Upon graduation from Harvard, Haskins was chosen by Reginald Brack, CEO of Time-Warner, to serve as his intern for a year. He worked from 1993 to 2006 in corporate America, starting in strategic planning at American Express in New York City and then in advanced technology business development in the cable, satellite, motion picture and payment systems industries in California.
Haskins successfully launched services and products at DIRECTV, Sony Pictures Entertainment and OpenTV. He led DIRECTV’s implementation of its first interactive service. He directed a marketing initiative that added more than 200,000 new subscribers. As director of business development for Sony, he led the team that launched and managed interactive “Wheel of Fortune” and “Jeopardy!”
Haskins was later appointed vice president of business development for Static, a London-based game developer where he was responsible for gaining distribution in North America on cable and satellite. His work resulted in more than $75 million annually with several top operators.
Following his corporate career, Haskins was a professor of marketing and head of business development for two years at a university in Dubai, United Arab Emirates, teaching economics and marketing while developing a model for market research in the Emirates.
After returning to the U.S., he formed his own company, RGInternational, engaging in ventures internationally in mining and major capital projects. In 2011, he obtained a California real estate license and began doing real estate and mortgage financing deals.
He loved jazz music, having been introduced to the genre through his biological father, the late Walter Booker Jr., a jazz bassist, and his stepmother, Bertha Hope, a well-known jazz pianist in New York City.
During a brief period between graduation from Wharton and starting at Harvard, Haskins managed Andy Bey, a jazz singer and pianist, and assisted him in getting to perform in Philadelphia.
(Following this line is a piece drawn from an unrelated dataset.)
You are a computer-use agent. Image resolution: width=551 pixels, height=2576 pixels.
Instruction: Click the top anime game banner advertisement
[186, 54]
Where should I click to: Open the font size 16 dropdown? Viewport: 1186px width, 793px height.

Haskins loved to travel and meet people. He traveled throughout the Middle East and East Asia (Vietnam, Indonesia, Thailand, India) and visited South Africa. He spent several months in Brazil, visited Mexico, and traveled three times to Cuba, where he met Raul Castro.
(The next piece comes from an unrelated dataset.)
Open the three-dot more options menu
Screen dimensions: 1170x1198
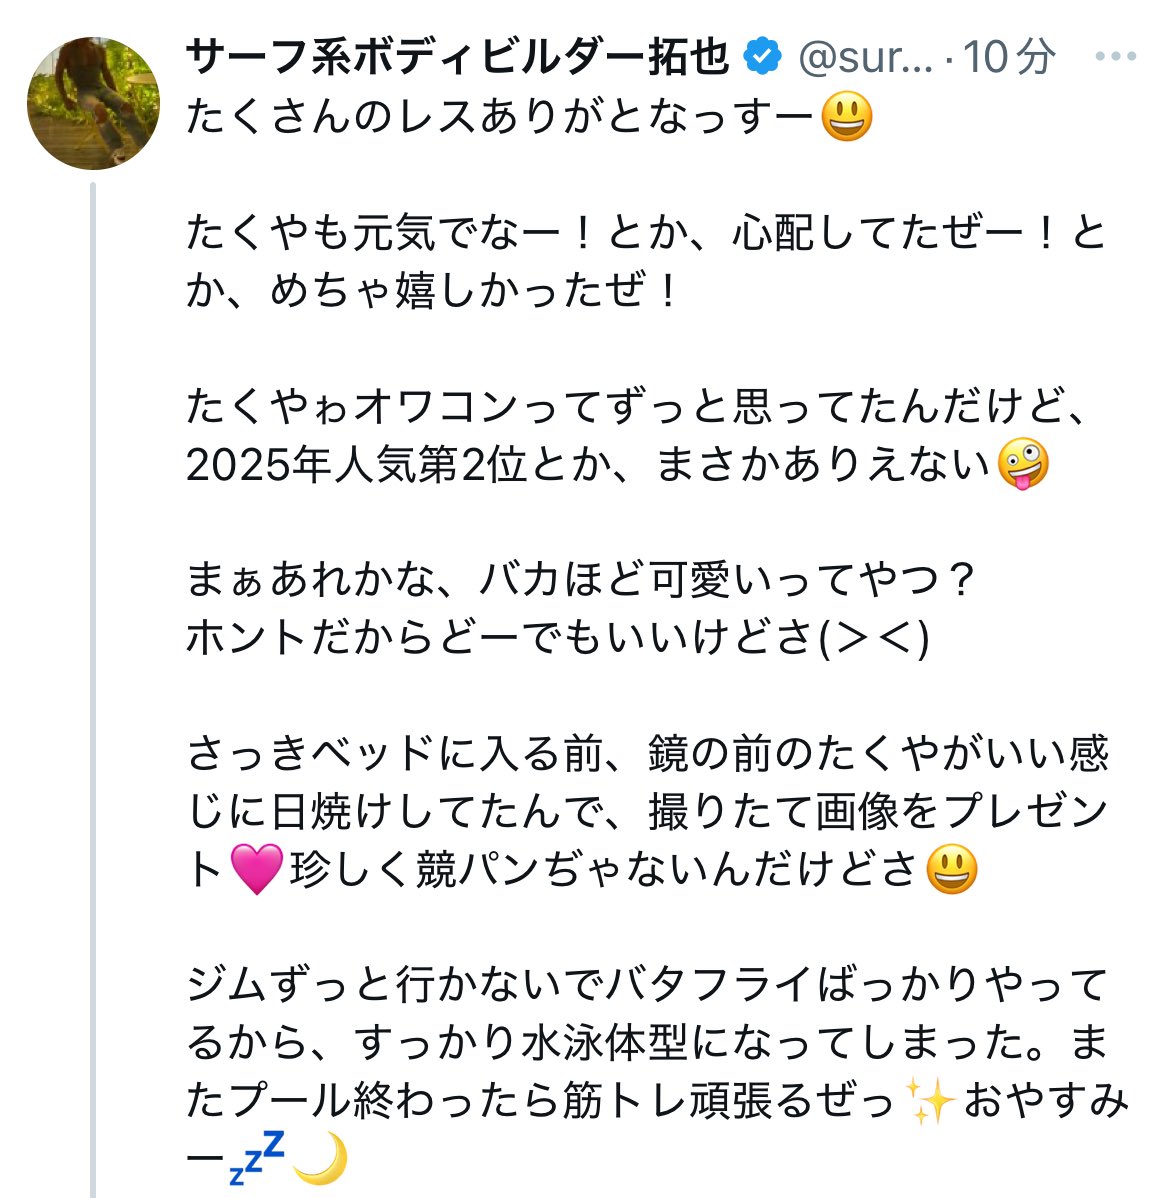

Haskins ran three marathons in Boston, New York and Philadelphia, and even after becoming ill he continued to hike and bike in the Wissahickon and around Mt. Airy and Chestnut Hill.
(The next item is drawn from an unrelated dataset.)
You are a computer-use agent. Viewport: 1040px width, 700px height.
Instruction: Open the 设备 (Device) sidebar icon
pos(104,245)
Haskins loved his family and expressed pride in his parents’ and sister’s achievements. He loved sports (especially the Philadelphia Eagles), music, politics, community issues and collecting art and had good taste in fashion. He played chess regularly with his friend, Eric Hartsfield, and taught his mother how to play. He was an avid reader.
He loved kids and dogs, bringing the first dog to his family to raise when he was only 12. He tutored children and young people while in college and when he resided in California.
In addition to his mother, stepfather and stepmother; he is survived by: his sister, Kristin Haskins Simms; uncle, Joseph Blakeney Jr.; aunt, Marjorie Booker; and other relatives and friends.
Services will be held Feb. 8 at Salem Baptist Church, 2741 Woodland Ave., Abington. Viewing is at 8 a.m. Services will follow at 10 a.m.
Beckett-Brown and Hodges Funeral Home handled the arrangements.